Dataset entries
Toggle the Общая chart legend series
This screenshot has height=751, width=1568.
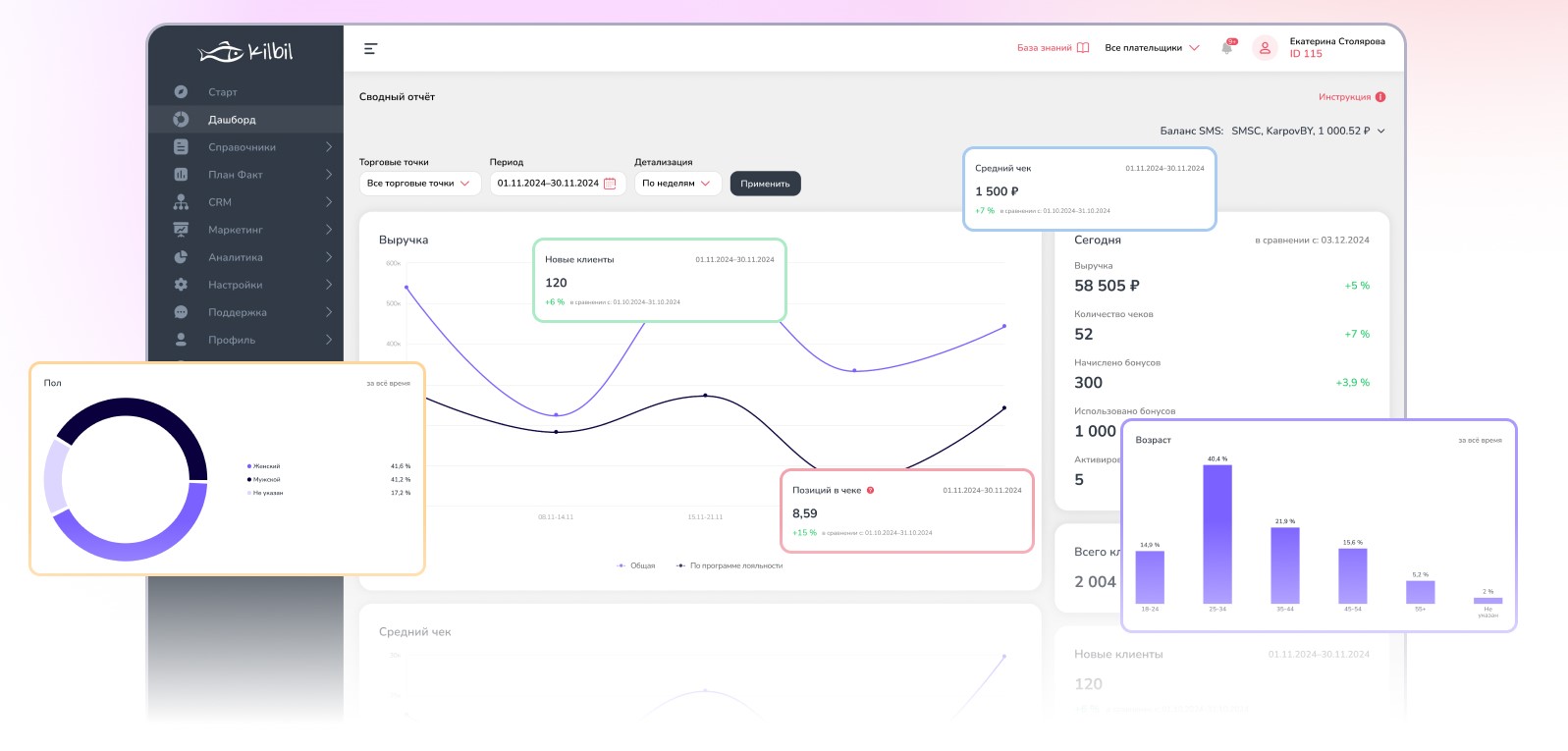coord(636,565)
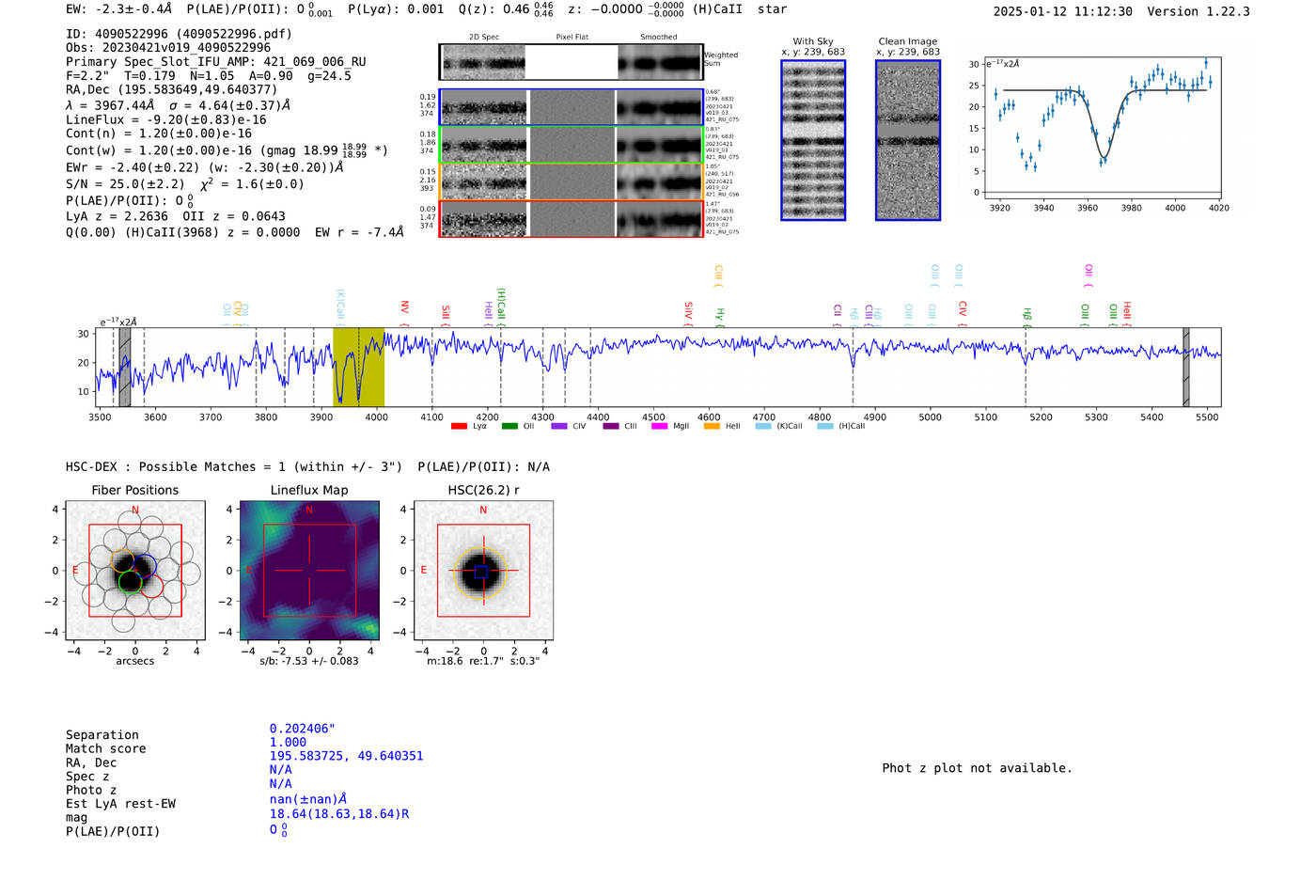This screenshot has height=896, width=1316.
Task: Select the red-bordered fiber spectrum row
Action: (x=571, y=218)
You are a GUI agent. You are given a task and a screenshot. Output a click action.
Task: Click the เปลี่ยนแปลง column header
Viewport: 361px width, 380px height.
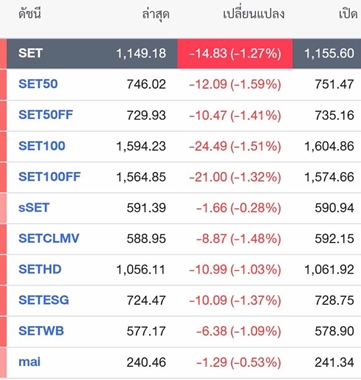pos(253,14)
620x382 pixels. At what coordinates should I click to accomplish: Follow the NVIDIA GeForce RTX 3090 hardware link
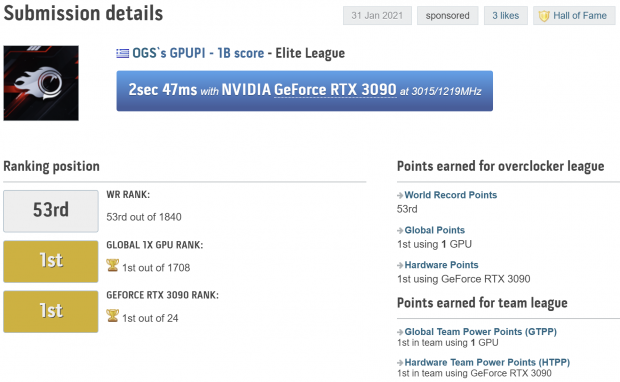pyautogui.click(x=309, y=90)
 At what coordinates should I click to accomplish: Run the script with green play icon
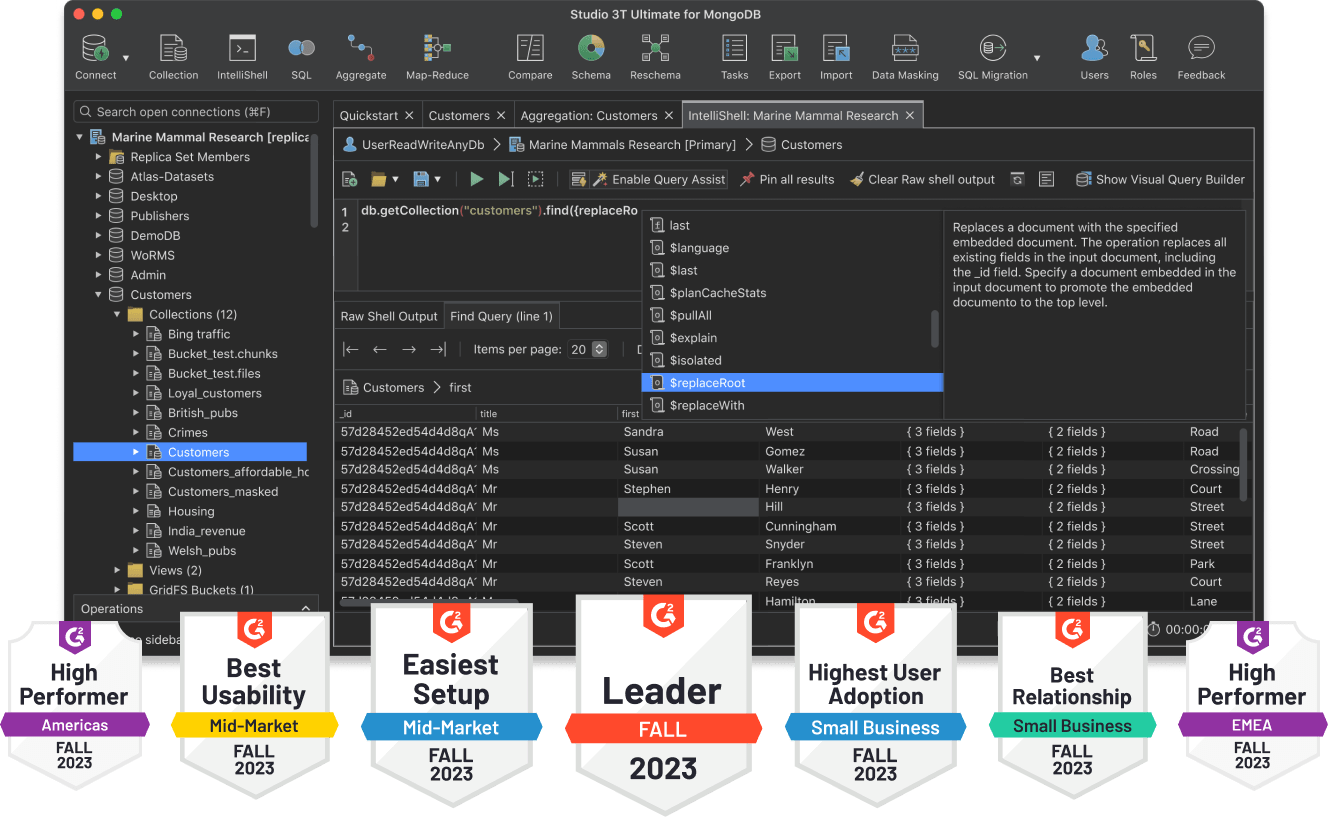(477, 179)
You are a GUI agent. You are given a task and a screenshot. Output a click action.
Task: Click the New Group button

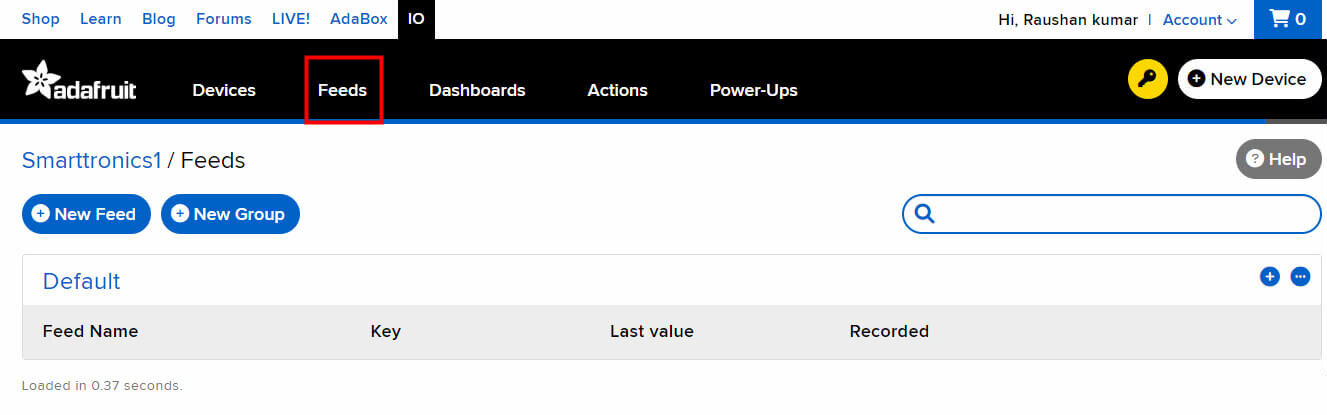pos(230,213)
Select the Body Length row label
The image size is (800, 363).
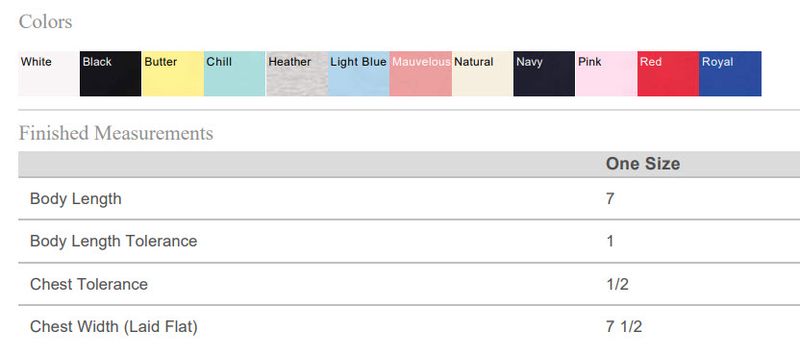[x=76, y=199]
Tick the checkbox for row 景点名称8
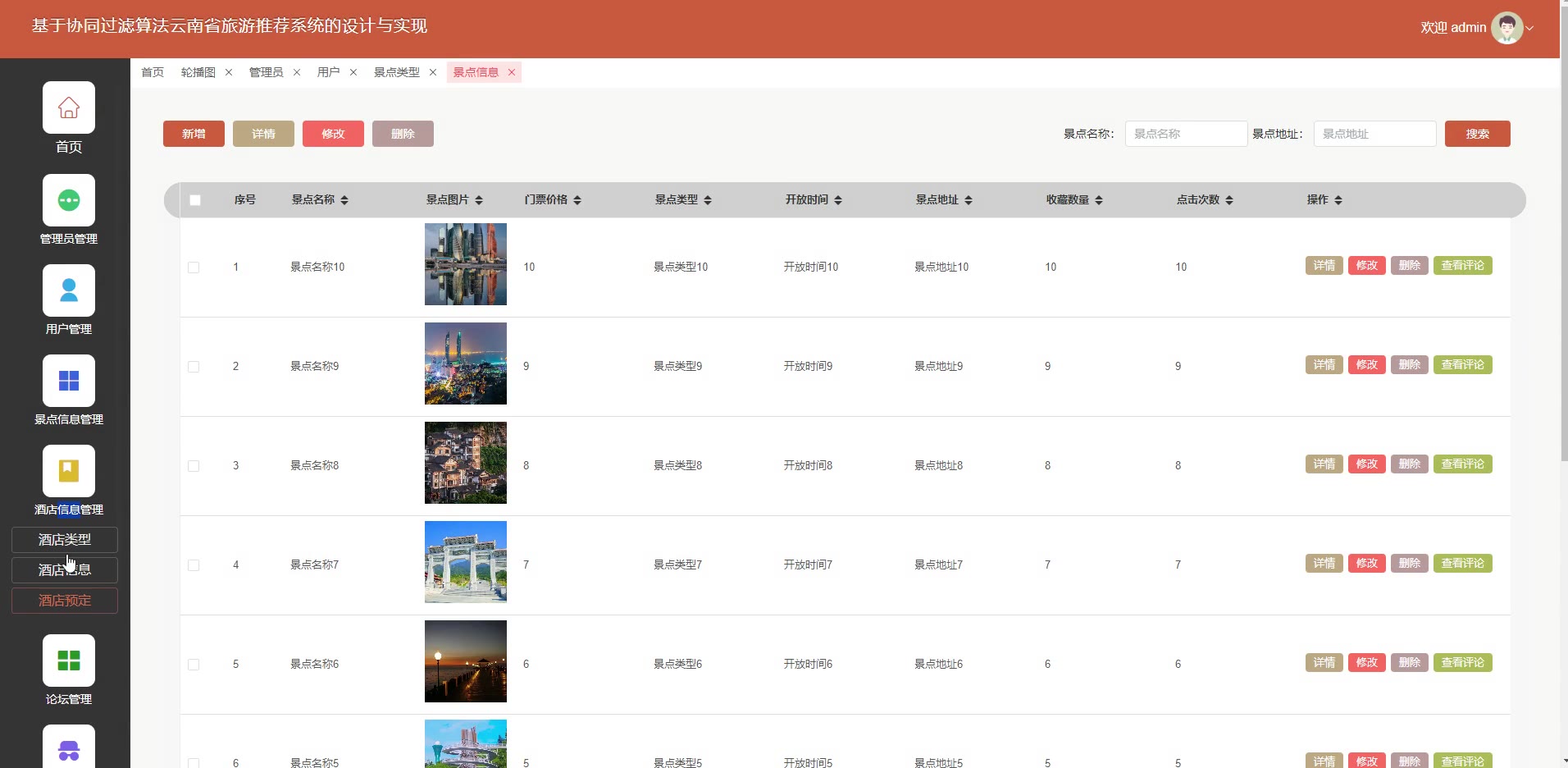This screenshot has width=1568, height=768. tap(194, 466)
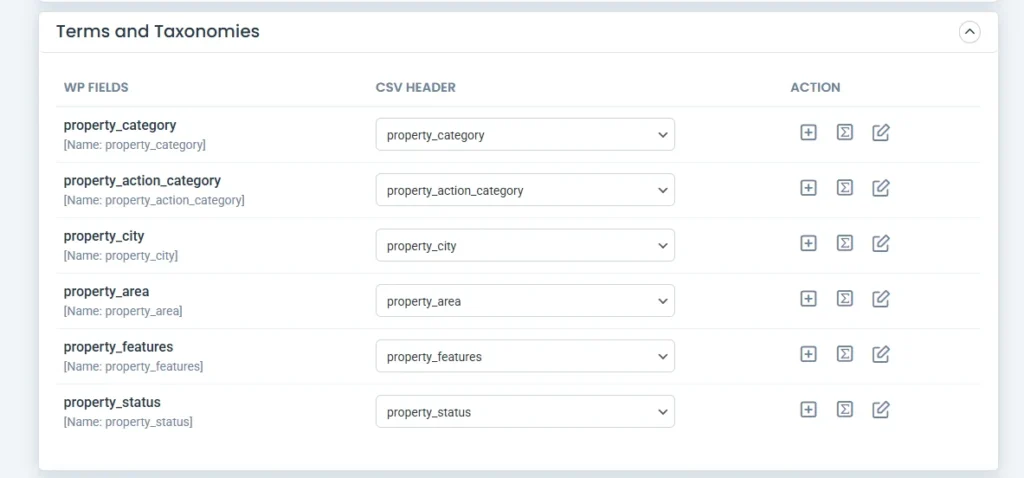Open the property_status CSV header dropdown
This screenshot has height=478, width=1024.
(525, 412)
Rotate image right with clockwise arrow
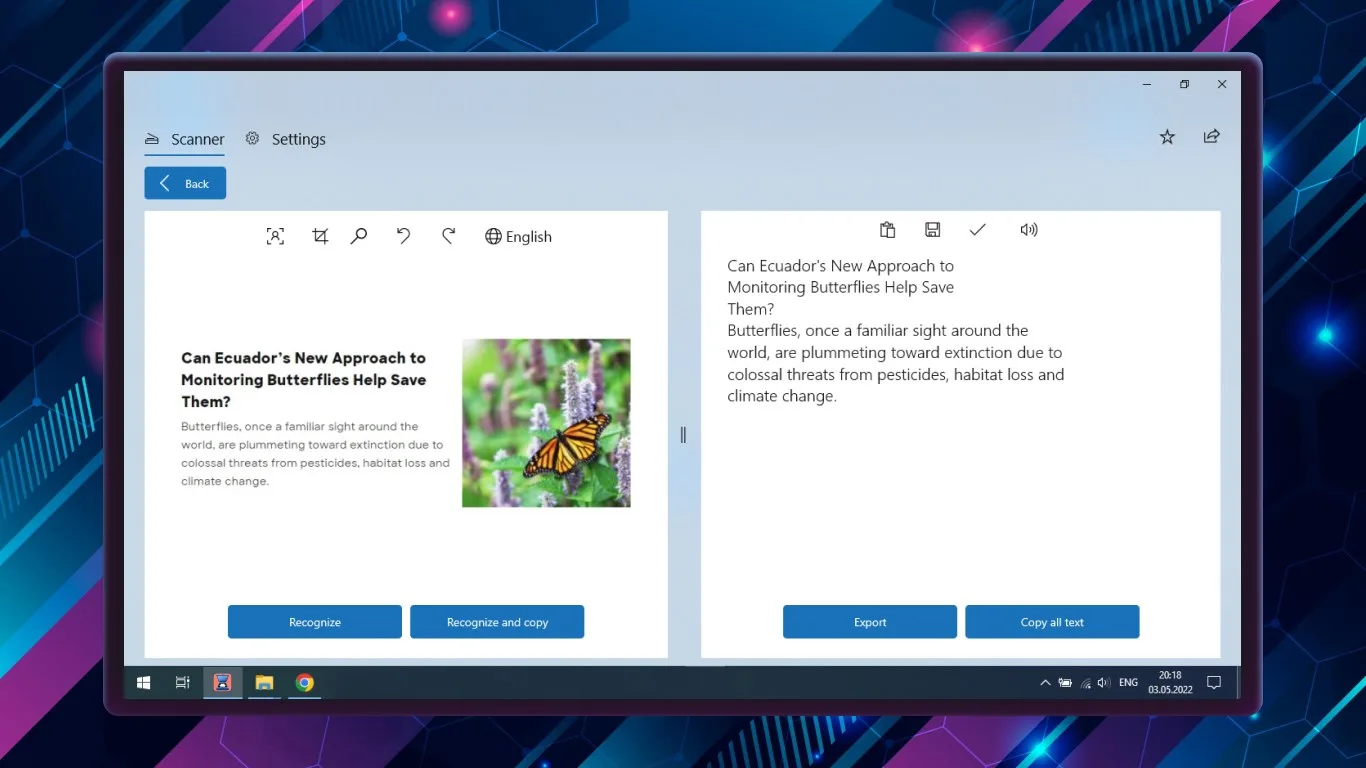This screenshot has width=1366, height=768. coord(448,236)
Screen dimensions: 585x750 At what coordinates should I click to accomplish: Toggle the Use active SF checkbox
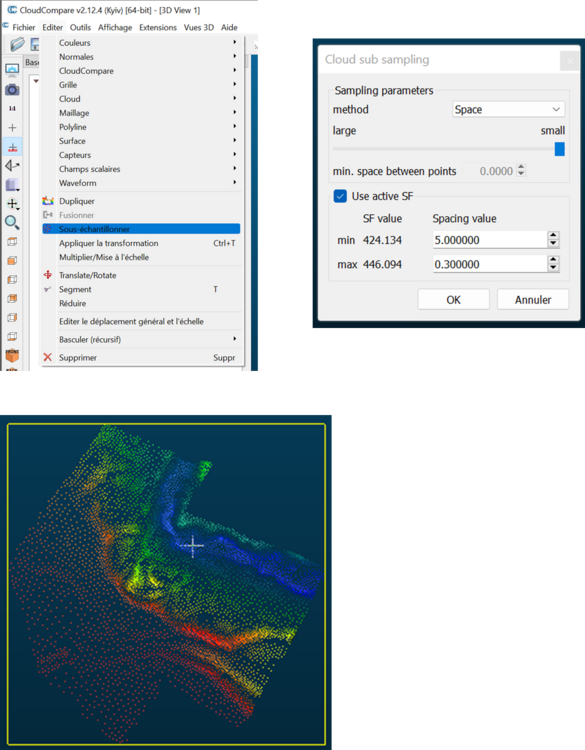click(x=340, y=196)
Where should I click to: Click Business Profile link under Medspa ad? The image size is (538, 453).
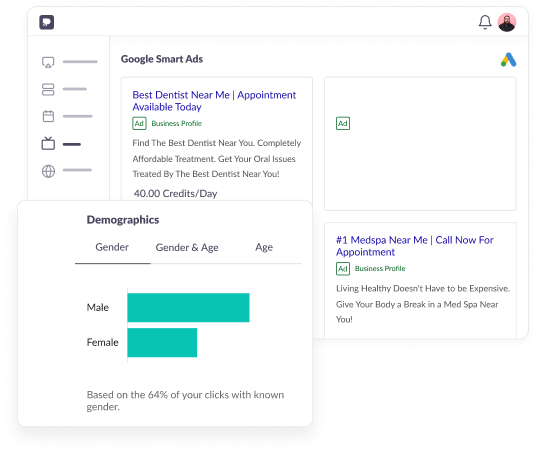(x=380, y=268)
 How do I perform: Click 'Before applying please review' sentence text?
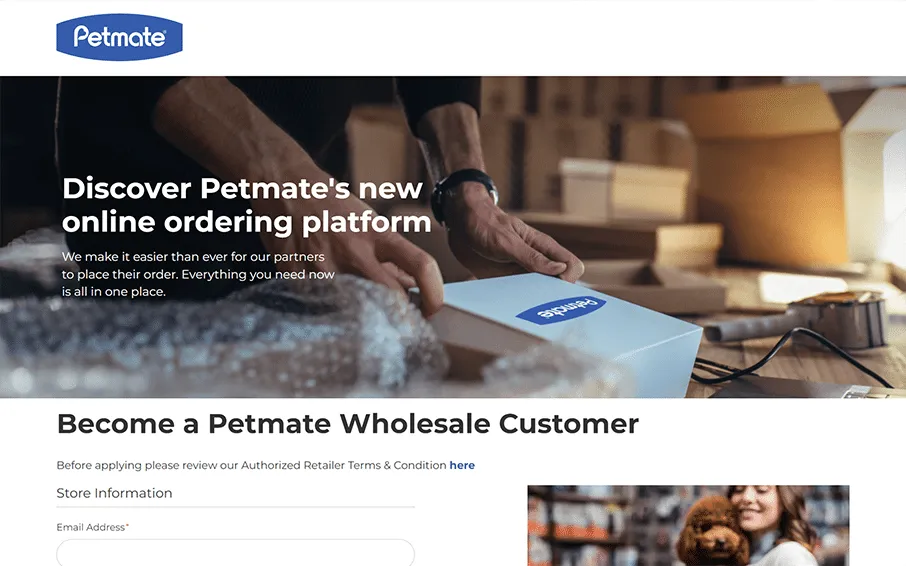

> Work instructions
Before answering, please find the line containing "Tick the checkbox for row 景点名称8" above, then copy exactly from it through the last line of the entries, both included, without pictures.

> Solution to the problem
Tick the checkbox for row 景点名称8
This screenshot has width=1568, height=768. tap(194, 466)
Open the property_status CSV header dropdown
This screenshot has height=478, width=1024.
(525, 412)
Rotate image right with clockwise arrow
This screenshot has width=1366, height=768. coord(448,236)
Screen dimensions: 585x750 At what coordinates should I click to accomplish: Toggle the Use active SF checkbox
click(x=340, y=196)
Where should I click to: Click Business Profile link under Medspa ad? The image size is (538, 453).
(x=380, y=268)
 How do I perform: Click 'Before applying please review' sentence text?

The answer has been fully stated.